Accountability for her plight
Gulnaz's case not only attracted international attention, but also posed primitive questions about the veracity of governance in Afghanistan. Speaking to the BBC correspondent Caroline Wyatt, Gulnaz said, "I don't want to have anything to do with Afghanistan government again, because they put innocent people in prison. What kind of government is this? What kind of Afghanistan is this? My attacker committed a crime, and they arrested me!"

Her future
Speaking to BBC correspondent Caroline Wyatt, a local said, "If she went home, her brothers would kill her because of the shame she brought on her family." However, she is willing to marry the rapist to preserve her family's honour. She said, "I'll marry him, if his family finds a wife for my brother and pays dowry to me. There is no other way, if the families can't agree each other, they will become enemies."

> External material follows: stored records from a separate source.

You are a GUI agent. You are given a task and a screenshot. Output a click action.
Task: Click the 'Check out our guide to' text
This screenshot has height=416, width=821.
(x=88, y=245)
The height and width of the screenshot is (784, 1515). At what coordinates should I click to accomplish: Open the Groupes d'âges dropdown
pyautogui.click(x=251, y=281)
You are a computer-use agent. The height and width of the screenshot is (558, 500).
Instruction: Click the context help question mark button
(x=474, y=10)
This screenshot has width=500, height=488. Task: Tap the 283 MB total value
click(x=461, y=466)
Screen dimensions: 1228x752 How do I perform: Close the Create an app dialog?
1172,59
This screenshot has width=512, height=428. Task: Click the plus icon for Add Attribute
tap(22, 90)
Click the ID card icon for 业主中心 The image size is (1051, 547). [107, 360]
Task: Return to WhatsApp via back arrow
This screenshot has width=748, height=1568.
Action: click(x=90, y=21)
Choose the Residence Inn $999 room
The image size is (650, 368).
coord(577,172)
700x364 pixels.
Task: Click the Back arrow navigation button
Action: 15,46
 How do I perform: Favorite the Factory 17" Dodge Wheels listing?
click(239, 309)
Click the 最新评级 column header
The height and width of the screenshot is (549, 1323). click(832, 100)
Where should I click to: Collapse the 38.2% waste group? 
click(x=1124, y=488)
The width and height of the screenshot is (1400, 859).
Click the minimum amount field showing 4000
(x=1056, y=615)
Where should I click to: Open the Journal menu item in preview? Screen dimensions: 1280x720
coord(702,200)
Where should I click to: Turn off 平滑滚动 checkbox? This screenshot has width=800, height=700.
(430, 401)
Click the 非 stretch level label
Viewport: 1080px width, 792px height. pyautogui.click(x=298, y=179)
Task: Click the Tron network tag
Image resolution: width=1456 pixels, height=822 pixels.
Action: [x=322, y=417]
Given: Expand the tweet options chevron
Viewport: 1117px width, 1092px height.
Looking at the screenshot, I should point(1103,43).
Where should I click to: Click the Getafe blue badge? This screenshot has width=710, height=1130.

Speaking to CNN's correspondent Fareed Zakaria, President Hamid Karzai said her case appeared to be a "misjudgment" which he had resolved by pardoning her. He further added, it's her choice who she marries or who she doesn't marry. He claimed Islam gives her that right.

Karzai also promised the West that he would make sure that there is no "miscarriage" of justice once the international forces withdraw. His aim was to make the Judiciary distinguish rape and adultery.

Kimberly Motley, Gulnaz's lawyer, said Afghanistan treats women as second-class citizens. Women are often mistreated by Afghanistan's Judicial system as illustrated with Gulnaz case. Only time will tell if Gulnaz's conservative family will accept her and her child, Masqa, and whether she will marry the rapist who is in prison at present or not.

Criticism
According to Heather Barr from Human Rights Watch, who is carrying out research among Afghan female prisoners said that many of the women prisoners were victims of abuse by husbands, relatives and also by those who are supposed to protect them, namely state apparatus including the police and judiciary.

According to Vygaudas Usackas, the EU's Ambassador and Special Representative to Afghanistan], in spite of it having been ten years since the overthrow of the Taliban regime, Afghan women continue "to suffer in unimaginable conditions, deprived of even the most basic human rights".

Bilal Sarwary, from BBC in Kabul, says the recent cases of violence against women in the Afghan region are embarrassing for the government]. Afghan women's rights activists are also demanding an end to the culture of impunity.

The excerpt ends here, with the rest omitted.